08 Nisan 2022 - 10:56

ERHAN BENER (1929- 7 Aralık 2007)

Türkiye'nin ilk Fen Doktorlarından Raşit Bener'in oğlu olan yazar Erhan Bener, 1929 yılında Kıbrıs’ta doğdu. İlk, orta, lise öğrenimini Anadolu’nun çeşitli il ve ilçe merkezlerinde tamamladı.1950 yılında, Ankara S.B.F’yi bitirdi. 1956 yılında A.Ü. Hukuk Fakültesi’nden mezun oldu. 1950'de Maliye Bakanlığına memur olarak girdi; müfettiş yardımcılığı, hesap uzmanlığı ve hazine genel müdür yardımcılığı, kambiyo kontrol dairesi başkanlığı görevlerinde bulundu. 1963-1966 ve 1969-1973 yıllarında Paris'te, önce Türkiye Büyükelçiliği Maliye Müşaviri, daha sonra da OECD Türkiye Daimi Temsilciliği Başkan Yardımcısı olarak görev yaptı. 1975’te, Emekli Sandığı Genel Müdürlüğü görevinden kendi isteğiyle emekliye ayrıldıktan sonra avukatlık yaptı.

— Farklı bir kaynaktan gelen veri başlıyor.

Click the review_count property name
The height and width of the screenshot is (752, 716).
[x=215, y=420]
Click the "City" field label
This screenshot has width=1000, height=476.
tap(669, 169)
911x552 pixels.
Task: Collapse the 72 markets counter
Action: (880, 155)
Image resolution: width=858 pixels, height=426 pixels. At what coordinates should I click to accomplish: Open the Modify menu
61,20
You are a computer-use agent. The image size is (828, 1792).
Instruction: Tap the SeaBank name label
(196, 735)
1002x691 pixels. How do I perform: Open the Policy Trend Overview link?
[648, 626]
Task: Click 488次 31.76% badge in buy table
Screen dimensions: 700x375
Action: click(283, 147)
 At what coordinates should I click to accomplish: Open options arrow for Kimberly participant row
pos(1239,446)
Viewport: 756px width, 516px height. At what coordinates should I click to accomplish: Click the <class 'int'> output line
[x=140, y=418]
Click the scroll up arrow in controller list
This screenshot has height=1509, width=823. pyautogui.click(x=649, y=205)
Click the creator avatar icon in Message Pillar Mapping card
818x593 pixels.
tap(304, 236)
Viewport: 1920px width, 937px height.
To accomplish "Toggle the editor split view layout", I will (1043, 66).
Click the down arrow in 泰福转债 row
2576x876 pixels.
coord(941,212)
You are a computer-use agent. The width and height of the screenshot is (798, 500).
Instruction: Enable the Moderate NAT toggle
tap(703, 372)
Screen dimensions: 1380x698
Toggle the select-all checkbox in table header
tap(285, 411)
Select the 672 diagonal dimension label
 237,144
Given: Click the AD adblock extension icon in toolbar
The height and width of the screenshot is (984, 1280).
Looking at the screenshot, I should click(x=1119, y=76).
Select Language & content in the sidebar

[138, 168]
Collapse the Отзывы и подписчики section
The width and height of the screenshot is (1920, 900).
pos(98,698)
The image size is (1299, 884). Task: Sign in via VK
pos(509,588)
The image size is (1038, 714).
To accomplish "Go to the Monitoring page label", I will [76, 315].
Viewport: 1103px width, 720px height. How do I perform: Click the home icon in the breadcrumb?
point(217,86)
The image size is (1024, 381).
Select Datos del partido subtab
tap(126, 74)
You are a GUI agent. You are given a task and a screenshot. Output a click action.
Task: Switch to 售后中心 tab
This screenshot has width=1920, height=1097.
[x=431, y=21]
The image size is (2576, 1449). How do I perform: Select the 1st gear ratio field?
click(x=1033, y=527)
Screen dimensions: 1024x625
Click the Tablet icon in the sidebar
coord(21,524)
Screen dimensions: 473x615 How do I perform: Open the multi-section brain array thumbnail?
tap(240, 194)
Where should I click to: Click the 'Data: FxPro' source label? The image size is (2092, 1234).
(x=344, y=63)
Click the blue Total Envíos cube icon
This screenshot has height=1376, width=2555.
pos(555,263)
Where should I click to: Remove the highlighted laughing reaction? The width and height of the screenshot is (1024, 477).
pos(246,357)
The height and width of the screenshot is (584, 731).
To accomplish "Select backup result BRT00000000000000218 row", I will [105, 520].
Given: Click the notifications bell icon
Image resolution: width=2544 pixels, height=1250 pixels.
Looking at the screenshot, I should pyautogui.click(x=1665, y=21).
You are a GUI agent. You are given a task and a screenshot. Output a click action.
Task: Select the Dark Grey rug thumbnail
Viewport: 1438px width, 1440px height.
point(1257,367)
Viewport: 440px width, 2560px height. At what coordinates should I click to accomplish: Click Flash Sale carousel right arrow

Çeşitli dergilerde öyküleri yayımlanmasına rağmen bu öyküleri uzun süre kitaplaştırılmayan Erhan Bener’in yayımlanan ilk kitabı Aşk-ı Muhabbet Sevda’dır. 1992 yılında yayımlanan bu kitabıyla birlikte aynı yıl hem Yunus Nadi Öykü Ödülünü hem de kitapta yer alan “Alabalık” öyküsüyle Haldun Taner Öykü Ödülünü aldı. 1996’da Günbatımı Öyküleri’yle Dil Derneği Ömer Asım Aksoy Öykü Ödülünü alan yazara 2004 yılında bütün eserleri için Düşler ve Öyküler Dergisi Onur Ödülü, 2007 yılında ise 6. İzmir Öykü Günleri Onur Ödülü verildi. Roman, öykü, anı, deneme ve tiyatro oyunu yazarlığının yanı sıra, çocuk kitapları, radyo oyunları ve senaryolar da yazan Bener’in Böcek, Sisli Yaz, Ölü Bir Deniz ve Yalnızlar romanları sinemaya aktarıldı. Böcek filmi, 1997’de Altın Portakal Ödülü aldı.

Bener’in Everest Yayınları tarafından okurla buluşturulan Seçme Öyküler isimli kitabından “Eski Kareler” öyküsünü paylaşıyoruz.

ESKİ KARELER

Bir zamanlar pek çok filmde başrol oynamış bulunan orta yaşlı sinema oyuncusu, ne zamandan beri setlere çağrılmamakta oluşunun maddi sıkıntısını cebinde, manevi acısını yüreğinde hissederek, yine de gizli bir umutla her sabah, Yeşilçam’ın artist kahvelerine gidip, köşedeki masalardan birindeki yerini almayı ihmal etmiyordu.  Ama bu sabah, bambaşka düşünceler vardı aklında. Evden çıkarken hayli ikircikliydi, yine de, bir otomat gibi, hareketlerin farkında bile olmadan erkenden yola koyulmuş, durakta, sıranın en arkasına girip otobüs beklemeye başlamıştı.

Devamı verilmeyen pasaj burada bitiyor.